» DO THIS
Please edit the rows below by changing every "Image resolution" to "Screen dimensions" and keeping everything else the same.

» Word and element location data
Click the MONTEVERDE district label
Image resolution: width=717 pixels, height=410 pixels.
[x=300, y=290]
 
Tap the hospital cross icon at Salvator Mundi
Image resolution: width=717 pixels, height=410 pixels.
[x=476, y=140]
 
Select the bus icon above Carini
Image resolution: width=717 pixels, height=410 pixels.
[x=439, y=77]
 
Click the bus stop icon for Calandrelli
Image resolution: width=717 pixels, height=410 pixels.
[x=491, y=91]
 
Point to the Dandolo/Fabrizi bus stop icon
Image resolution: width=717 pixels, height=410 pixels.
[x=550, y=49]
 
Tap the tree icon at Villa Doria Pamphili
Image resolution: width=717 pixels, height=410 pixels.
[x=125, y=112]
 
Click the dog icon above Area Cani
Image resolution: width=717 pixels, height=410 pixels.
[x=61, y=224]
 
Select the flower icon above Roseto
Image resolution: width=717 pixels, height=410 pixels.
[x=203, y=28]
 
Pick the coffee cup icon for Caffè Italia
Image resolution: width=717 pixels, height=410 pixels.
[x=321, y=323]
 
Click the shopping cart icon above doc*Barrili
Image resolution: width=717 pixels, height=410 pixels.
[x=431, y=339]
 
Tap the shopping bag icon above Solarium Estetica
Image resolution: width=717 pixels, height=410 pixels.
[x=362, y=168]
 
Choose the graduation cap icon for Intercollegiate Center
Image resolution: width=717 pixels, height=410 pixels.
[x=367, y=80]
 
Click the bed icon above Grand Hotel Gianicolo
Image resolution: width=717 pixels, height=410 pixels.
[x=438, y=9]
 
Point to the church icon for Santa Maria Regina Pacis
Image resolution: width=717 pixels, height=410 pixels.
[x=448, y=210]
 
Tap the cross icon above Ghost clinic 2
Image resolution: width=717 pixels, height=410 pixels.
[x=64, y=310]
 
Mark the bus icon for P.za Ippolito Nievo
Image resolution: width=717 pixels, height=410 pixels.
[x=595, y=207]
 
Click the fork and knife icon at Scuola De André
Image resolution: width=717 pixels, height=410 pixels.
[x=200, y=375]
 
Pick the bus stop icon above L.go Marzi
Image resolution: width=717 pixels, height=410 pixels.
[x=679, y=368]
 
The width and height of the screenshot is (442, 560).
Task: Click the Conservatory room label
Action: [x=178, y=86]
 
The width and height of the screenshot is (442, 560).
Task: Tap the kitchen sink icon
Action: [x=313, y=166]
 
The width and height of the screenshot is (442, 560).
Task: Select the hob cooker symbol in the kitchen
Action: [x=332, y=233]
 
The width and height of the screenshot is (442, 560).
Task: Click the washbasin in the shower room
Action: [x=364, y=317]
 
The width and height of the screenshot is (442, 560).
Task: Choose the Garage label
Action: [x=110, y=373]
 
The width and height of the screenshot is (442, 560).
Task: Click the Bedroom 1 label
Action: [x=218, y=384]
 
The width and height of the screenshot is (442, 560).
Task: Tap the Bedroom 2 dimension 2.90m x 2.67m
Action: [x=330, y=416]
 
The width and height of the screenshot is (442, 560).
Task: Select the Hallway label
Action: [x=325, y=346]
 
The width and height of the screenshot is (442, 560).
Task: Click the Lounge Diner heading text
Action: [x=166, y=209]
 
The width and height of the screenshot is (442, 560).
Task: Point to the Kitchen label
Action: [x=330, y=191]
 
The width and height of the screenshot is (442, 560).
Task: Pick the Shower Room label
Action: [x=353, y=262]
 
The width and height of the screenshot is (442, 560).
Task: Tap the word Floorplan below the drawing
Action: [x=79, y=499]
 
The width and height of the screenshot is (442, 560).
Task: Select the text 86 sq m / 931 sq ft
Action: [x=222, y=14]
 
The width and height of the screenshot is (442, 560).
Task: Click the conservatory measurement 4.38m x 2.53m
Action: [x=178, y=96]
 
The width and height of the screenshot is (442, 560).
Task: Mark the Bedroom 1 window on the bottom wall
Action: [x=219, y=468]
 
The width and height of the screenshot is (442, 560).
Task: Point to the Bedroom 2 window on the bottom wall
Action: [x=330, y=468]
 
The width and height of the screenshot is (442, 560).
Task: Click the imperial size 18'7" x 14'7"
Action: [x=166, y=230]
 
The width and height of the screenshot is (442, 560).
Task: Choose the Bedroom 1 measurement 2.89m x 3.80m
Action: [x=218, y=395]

» TASK OUTPUT
Click the MONTEVERDE district label
Screen dimensions: width=717 pixels, height=410 pixels.
[x=300, y=290]
 
Tap the hospital cross icon at Salvator Mundi
Screen dimensions: width=717 pixels, height=410 pixels.
[x=476, y=140]
 
Select the bus icon above Carini
Screen dimensions: width=717 pixels, height=410 pixels.
[x=439, y=77]
 
Click the bus stop icon for Calandrelli
Screen dimensions: width=717 pixels, height=410 pixels.
[x=491, y=91]
 
Point to the Dandolo/Fabrizi bus stop icon
Screen dimensions: width=717 pixels, height=410 pixels.
[x=550, y=49]
 
Tap the tree icon at Villa Doria Pamphili
Screen dimensions: width=717 pixels, height=410 pixels.
[x=125, y=112]
 
Click the dog icon above Area Cani
Screen dimensions: width=717 pixels, height=410 pixels.
[x=61, y=224]
 
Select the flower icon above Roseto
Screen dimensions: width=717 pixels, height=410 pixels.
[x=203, y=28]
 
Pick the coffee cup icon for Caffè Italia
Screen dimensions: width=717 pixels, height=410 pixels.
[x=321, y=323]
 
Click the shopping cart icon above doc*Barrili
Screen dimensions: width=717 pixels, height=410 pixels.
[x=431, y=339]
 
Tap the shopping bag icon above Solarium Estetica
Screen dimensions: width=717 pixels, height=410 pixels.
[x=362, y=168]
 
Choose the graduation cap icon for Intercollegiate Center
Screen dimensions: width=717 pixels, height=410 pixels.
[x=367, y=80]
 
Click the bed icon above Grand Hotel Gianicolo
Screen dimensions: width=717 pixels, height=410 pixels.
[x=438, y=9]
 
Point to the church icon for Santa Maria Regina Pacis
Screen dimensions: width=717 pixels, height=410 pixels.
[x=448, y=210]
 
Tap the cross icon above Ghost clinic 2
Screen dimensions: width=717 pixels, height=410 pixels.
[x=64, y=310]
 
Mark the bus icon for P.za Ippolito Nievo
Screen dimensions: width=717 pixels, height=410 pixels.
[x=595, y=207]
 
Click the fork and knife icon at Scuola De André
Screen dimensions: width=717 pixels, height=410 pixels.
[x=200, y=375]
 
Pick the bus stop icon above L.go Marzi
Screen dimensions: width=717 pixels, height=410 pixels.
[x=679, y=368]
 
The width and height of the screenshot is (442, 560).
Task: Click the Conservatory room label
Action: [x=178, y=86]
 
The width and height of the screenshot is (442, 560).
Task: Tap the kitchen sink icon
Action: [x=313, y=166]
 
The width and height of the screenshot is (442, 560).
Task: Select the hob cooker symbol in the kitchen
Action: [x=332, y=233]
 
The width and height of the screenshot is (442, 560).
Task: Click the washbasin in the shower room
Action: [x=364, y=317]
 
The width and height of the screenshot is (442, 560).
Task: Choose the Garage label
Action: [x=110, y=373]
 
The width and height of the screenshot is (442, 560).
Task: Click the Bedroom 1 label
Action: [x=218, y=384]
 
The width and height of the screenshot is (442, 560).
Task: Tap the Bedroom 2 dimension 2.90m x 2.67m
Action: [x=330, y=416]
 
The width and height of the screenshot is (442, 560).
Task: Select the Hallway label
Action: [x=325, y=346]
 
The width and height of the screenshot is (442, 560).
Task: Click the Lounge Diner heading text
Action: [x=166, y=209]
 
The width and height of the screenshot is (442, 560).
Task: Point to the Kitchen label
Action: [x=330, y=191]
 
The width and height of the screenshot is (442, 560).
Task: Pick the Shower Room label
Action: [x=353, y=262]
 
The width and height of the screenshot is (442, 560).
Task: Tap the word Floorplan below the drawing
Action: [x=79, y=499]
 
The width and height of the screenshot is (442, 560).
Task: Select the text 86 sq m / 931 sq ft
Action: [x=222, y=14]
 
The width and height of the screenshot is (442, 560).
Task: Click the conservatory measurement 4.38m x 2.53m
Action: [x=178, y=96]
 
The width and height of the screenshot is (442, 560).
Task: Mark the Bedroom 1 window on the bottom wall
Action: [x=219, y=468]
 
The width and height of the screenshot is (442, 560).
Task: Point to the Bedroom 2 window on the bottom wall
Action: [x=330, y=468]
 
The width and height of the screenshot is (442, 560).
Task: Click the imperial size 18'7" x 14'7"
Action: [x=166, y=230]
 
The width and height of the screenshot is (442, 560).
Task: Choose the Bedroom 1 measurement 2.89m x 3.80m
Action: [x=218, y=395]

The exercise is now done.